My son wants to be an astronaut. When we ask my daughter the same question, she sometimes answers, “A princess”. I want her to know she is destined to be anything she desires.
Close your eyes, when you hear the word “pilot” or “aviation worker,” who do you picture? Is it a male, a female? We need to do a better job of terminating the gender biases of one gender dominated careers.
For many young girls, female gender stereotypes and clothing choices may not reflect their personality or interests. My personal favorite color is pink, and now I see my daughter gravitate to that color as well. I’m okay with that. She loves to play with dolls and dress up with her princess dresses. I’m okay with that.
What I am not okay with is if she believes she can’t, or will not, be allowed to pursue a male-dominated career. It got me thinking about how we went to the park as a family and flew styrofoam airplanes. My daughter loved it!
We recently learned that Lieutenant j.g. Madeline Swegle is Navy’s First African American female tactical fighter pilot. How fantastic to see more women being celebrated for aviation career achievement!
Below is a brief list of female firsts in aviation.
Bessie Coleman was the first woman pilot of African American and Native American descent.
Amelia Earhart was the first American pilot to fly solo across the Atlantic Ocean. She set many other records and wrote books about her flying experiences.
Sally Ride became the first American woman in space in 1983.
Mary VanScyoc is considered to be the first civilian woman to work as an air traffic controller in the US.
Gender biases and gender domination in the workforce are real. These women have paved a way for other women to excel in their careers.
I’ve seen gender biases in many of my previous places of work. As a woman with sons and a daughter, I know it is up to me to expose them to experiences and encourage their interests. Since my children are interested in aviation, it is a blessing that their Aunt, Alicia Whitman, happens to work as an air traffic controller. Air Traffic Control is an advancing career in aviation.
Alicia Whitman is currently working as an air traffic controller in North Carolina at an Air Traffic Control Tower/ TRACON. She is a certified professional controller.
I had the pleasure of interviewing Mrs.
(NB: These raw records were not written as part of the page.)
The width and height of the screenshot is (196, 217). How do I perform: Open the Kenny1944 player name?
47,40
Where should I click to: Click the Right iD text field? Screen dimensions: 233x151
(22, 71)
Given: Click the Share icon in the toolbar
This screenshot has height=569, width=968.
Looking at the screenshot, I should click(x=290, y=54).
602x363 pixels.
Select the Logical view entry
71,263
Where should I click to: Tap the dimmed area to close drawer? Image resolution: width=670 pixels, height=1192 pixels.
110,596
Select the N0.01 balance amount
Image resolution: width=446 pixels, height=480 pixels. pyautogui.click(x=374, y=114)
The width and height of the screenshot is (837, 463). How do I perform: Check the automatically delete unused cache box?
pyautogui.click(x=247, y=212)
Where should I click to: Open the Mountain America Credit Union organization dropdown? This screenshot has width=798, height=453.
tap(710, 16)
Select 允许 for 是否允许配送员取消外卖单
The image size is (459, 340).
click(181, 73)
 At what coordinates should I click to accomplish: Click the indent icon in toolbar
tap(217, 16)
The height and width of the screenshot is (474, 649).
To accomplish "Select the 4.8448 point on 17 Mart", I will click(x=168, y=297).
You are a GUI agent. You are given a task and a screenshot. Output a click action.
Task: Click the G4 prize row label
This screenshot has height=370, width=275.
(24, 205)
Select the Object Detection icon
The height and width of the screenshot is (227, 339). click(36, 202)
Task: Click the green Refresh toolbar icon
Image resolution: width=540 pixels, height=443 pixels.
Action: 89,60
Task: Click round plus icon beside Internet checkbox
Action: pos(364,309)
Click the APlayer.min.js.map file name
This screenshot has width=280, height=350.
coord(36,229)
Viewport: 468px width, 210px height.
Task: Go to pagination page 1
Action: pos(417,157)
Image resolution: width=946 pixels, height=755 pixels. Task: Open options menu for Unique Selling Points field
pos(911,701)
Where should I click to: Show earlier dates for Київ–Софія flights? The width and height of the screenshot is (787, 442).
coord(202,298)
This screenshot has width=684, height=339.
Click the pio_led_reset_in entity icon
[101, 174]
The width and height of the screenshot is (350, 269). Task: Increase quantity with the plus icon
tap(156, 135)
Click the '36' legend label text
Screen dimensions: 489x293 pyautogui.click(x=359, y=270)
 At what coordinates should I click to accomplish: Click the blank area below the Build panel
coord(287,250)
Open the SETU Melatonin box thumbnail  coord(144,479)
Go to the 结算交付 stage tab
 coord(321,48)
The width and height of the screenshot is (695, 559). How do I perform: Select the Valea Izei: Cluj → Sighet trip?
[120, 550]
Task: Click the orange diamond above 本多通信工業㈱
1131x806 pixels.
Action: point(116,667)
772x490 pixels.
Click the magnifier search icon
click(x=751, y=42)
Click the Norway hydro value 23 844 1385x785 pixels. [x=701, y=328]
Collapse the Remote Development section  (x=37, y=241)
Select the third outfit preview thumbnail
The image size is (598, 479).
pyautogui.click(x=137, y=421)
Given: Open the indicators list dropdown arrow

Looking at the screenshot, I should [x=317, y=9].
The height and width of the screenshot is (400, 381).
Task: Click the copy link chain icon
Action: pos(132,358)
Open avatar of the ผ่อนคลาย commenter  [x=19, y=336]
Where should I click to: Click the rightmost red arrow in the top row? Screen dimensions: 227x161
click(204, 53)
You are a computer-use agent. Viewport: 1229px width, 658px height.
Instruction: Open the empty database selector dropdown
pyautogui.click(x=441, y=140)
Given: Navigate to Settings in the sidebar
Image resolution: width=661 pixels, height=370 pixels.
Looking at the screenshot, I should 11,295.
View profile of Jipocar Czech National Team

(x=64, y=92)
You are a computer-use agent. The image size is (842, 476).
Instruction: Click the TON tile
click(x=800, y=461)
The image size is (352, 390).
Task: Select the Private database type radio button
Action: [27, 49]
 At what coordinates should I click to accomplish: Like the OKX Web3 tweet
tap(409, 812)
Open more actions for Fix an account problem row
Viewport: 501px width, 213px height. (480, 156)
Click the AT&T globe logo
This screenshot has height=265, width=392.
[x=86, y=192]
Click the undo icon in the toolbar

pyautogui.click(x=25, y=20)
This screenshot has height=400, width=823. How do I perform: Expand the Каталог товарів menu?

Whitman to provide insight into a career in aviation in the hopes of inspiring women and girls of all ages that they too can achieve success in a male-dominated career. Our interview is as follows.
What is air traffic control?
“I am an air traffic controller and it is my job to ensure the safety of your flights. My peers and I guide your plane safely from gate to gate by remaining in constant contact with your pilots.”
What does this look like?
“There are three types of facilities: Tower, TRACON, and EnRoute.
When you begin your taxi and are cleared for takeoff, your pilot is speaking to Tower controllers. Soon after departure, your pilot is switched to the approach controllers in a TRACON. At cruising altitudes, your plane is being guided by EnRoute controllers. As you begin your descent you are again in the hands of an approach controller. Finally, a Tower controller clears your plane to land and taxi it to the gate.
The point is to create order so multiple aircraft aren’t at the same place at the same time. Air traffic control is a complex job that requires split-second decision making and critical thinking skills.”
What type of schooling do you need for air traffic control?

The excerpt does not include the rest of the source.